## TEXT SHOWN
───

# Moving to benidorm



## DIANA MC (Jun 28, 2010)

hi 
just wondering if any one can give me some advice 
we are looking to come and live in the benidorm area at the end of the year 
we want to buy a small bar we are not expecting to become rich or anything silly like that we just want a bar that will pay the rent and give us a normal life style
we have been on a couple of viewing trips and our next one is march and we have decided that this is what we rearly want to do 


please please please could some one give us possitve advise instead of negitive there must be some expats out there who have done this and are still living out there happily 

thank you 
diana


----------



## xicoalc (Apr 20, 2010)

DIANA MC said:


> hi
> just wondering if any one can give me some advice
> we are looking to come and live in the benidorm area at the end of the year
> we want to buy a small bar we are not expecting to become rich or anything silly like that we just want a bar that will pay the rent and give us a normal life style
> ...


Hi

I work with businesses in Benidorm and although you don´t want to hear negative things, running ANY bar is not going to give you much in the way of income right now. 

Having said that there are niche opportunities if you know the market, know the competition and know what to offer. My advice is to get good professional help in finding the right bar, the viability of that bar, or starting one from scratch even.

Don´t listen to the agents, don´t listen to the bar owners, and DON´T see a bar that is busy and think it will work... it is common practice to fill bars with friends of the owners when potential buyers are in town.

Whether you use the services of someone like me, or someone else, its true that the people who buy bars are the ones who do their homework, take the right advice etc.. as I said do not listen to any agents... they will tell you anything to get their sale.

Can someone come to spain, buy a bar and make a living... yes but it won´t be easy. Having said that... if you can survive the downturn and ride it until the good times come (whenever that might be) then you could make money... if you can do this then there are some bargains to be had!

Start your search months in advance, and as I said, its worth getting someone who is working for YOU, to be doing groundword in your absence!

Worth saying that there are bars doing ok... not making millions but getting by... i have a number of bar clients who are getting it right, and making the best of the situation... some are quite busy... theres people about on holiday, its about ensuring you have what they want and getting them in!

Good luck!


----------



## DIANA MC (Jun 28, 2010)

steve_in_spain said:


> Hi
> 
> I work with businesses in Benidorm and although you don´t want to hear negative things, running ANY bar is not going to give you much in the way of income right now.
> 
> ...


thank you for your advise and i will be thinking on all the points you have made we just feel like we have wanted to do this for so long and we have been humming and aring for a few years now and if we dont do it now we will never do it


----------



## Stravinsky (Aug 12, 2007)

DIANA MC said:


> thank you for your advise and i will be thinking on all the points you have made we just feel like we have wanted to do this for so long and we have been humming and aring for a few years now and if we dont do it now we will never do it


Now is not the time. If you are a business person then you get an idea of when to take a plan forward. Now is not the time.

───

## SOURCE MATERIAL
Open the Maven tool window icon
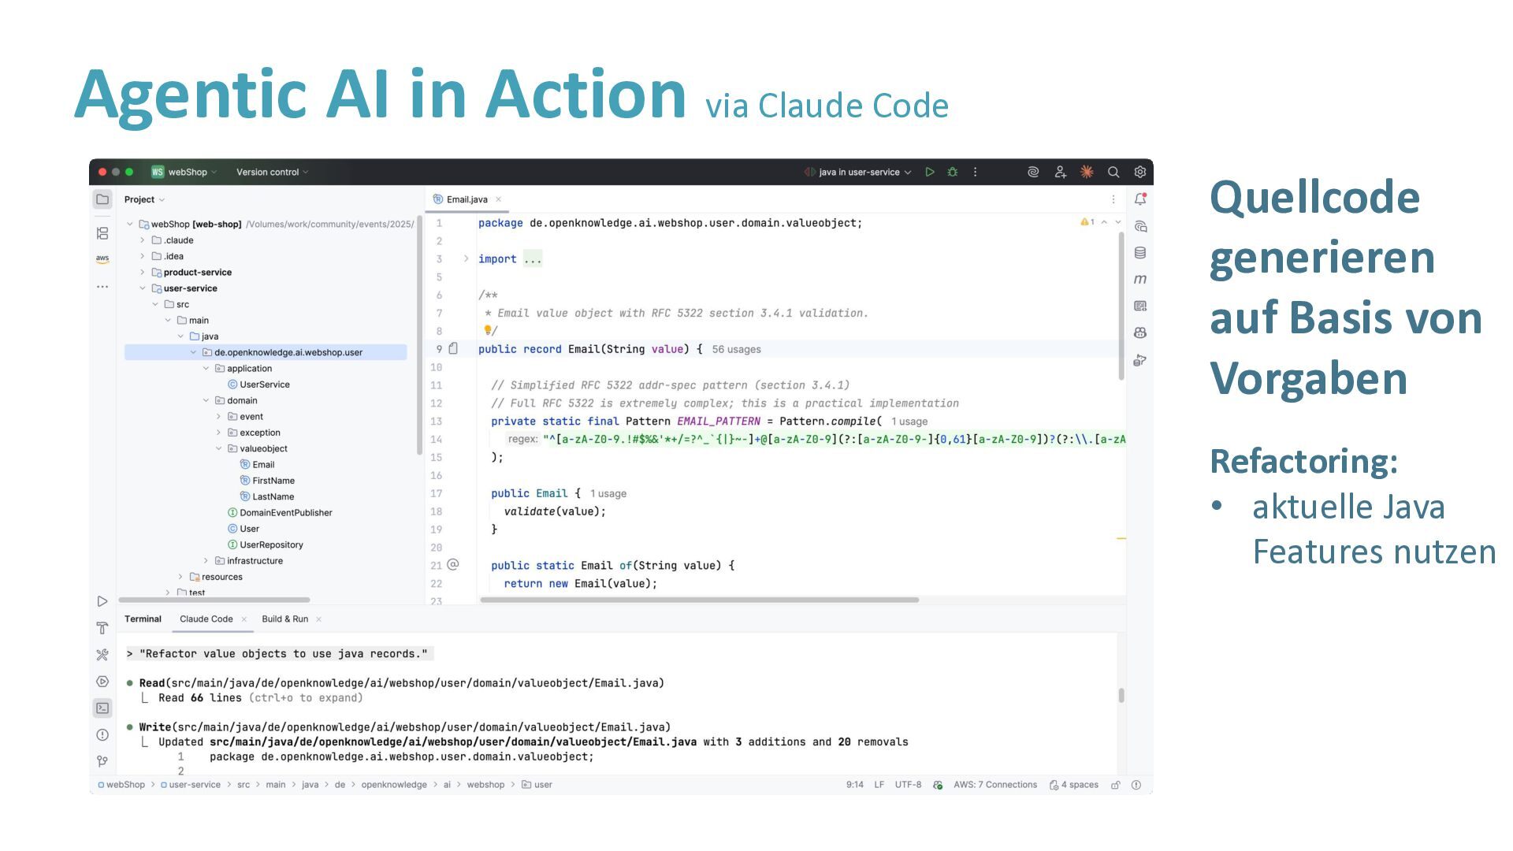Image resolution: width=1513 pixels, height=851 pixels. coord(1139,279)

───

## TASK INSTRUCTIONS
a - Name every user who authored a post in the Benidorm bar thread, going by the post headings.
b - Please continue the forum thread about moving to Benidorm to run a bar from where it stops.

## ANSWERS FOR THE EXERCISE
a - DIANA MC, xicoalc, Stravinsky

b -
Think logically. There are loads and loads of bars in Benidorm, so there is a lot of competition. A cup of coffee costs €1.25, a beer a bit more. How many do you have to sell to cover the rent and your living costs. Maybe start doing the €2 breakfasts that are about?

You want to break even and have a normal life style. What hours do you work now ... because unless you go to the cost of employing trustworthy staff, you will be working from ealry in the morning until ... well ..... early the following morning, 7 days a week.

If you speak Spanish thats great. Otherwise you will have to deal with the authorities or employ someone to do it for you.

Although these simple points probably seem negative to you, they should be regarded as food for thought and maybe in your mind as you decide if you are going to do this.


----------



## MaidenScotland (Jun 6, 2009)

As someone who has had a bar in the U.K I can tell you that running any service industry is not a normal life even when you are making money. I have had various "careers" in my life and I can tell you that running a bar is one of the most labour intensive long long hours jobthere is.

Maiden


----------



## djfwells (Sep 28, 2009)

I'll keep my advice simple :

Sure, come and rent for a while but please don't buy a property or a business here until you have been here for at least 3 or 4 months, because :

- Holidays are one thing, but you may find that you are not suited to living in a particular area all the time
- You may find that you are simply not suited to an expat lifestyle (the grass is not always greener ...)
- You may find different or better business opportunities once you had been living here and had the chance to find something.


----------



## xabiaxica (Jun 23, 2009)

MaidenScotland said:


> As someone who has had a bar in the U.K I can tell you that running any service industry is not a normal life even when you are making money. I have had various "careers" in my life and I can tell you that running a bar is one of the most labour intensive long long hours jobthere is.
> 
> Maiden


hear hear :clap2:

I ran bars, restaurants & hotels in the UK in my 20's & early 30's, in the UK when legal opening hours were much shorter

the hours were still scarily long & physically hard too

my OH & I nearly bought a small seaside hotel when we were in our early 30's

changing our minds was the best decision we ever made

the thought of running a bar here - with the long hours expected of you - even with all my previous experience - not a chance


----------



## jojo (Sep 20, 2007)

DIANA MC said:


> please please please could some one give us possitve advise instead of negitive there must be some expats out there who have done this and are still living out there happily
> 
> thank you
> diana


Come over and do some research, find out about the workload, the regulations, the costs, the success rate and the feasibility. Ask some of the bar owners how they're finding it and then you can make an informed decision!!! But dont ask the owners of bars that they are trying to sell you! 



Jo xxx


----------



## jojo (Sep 20, 2007)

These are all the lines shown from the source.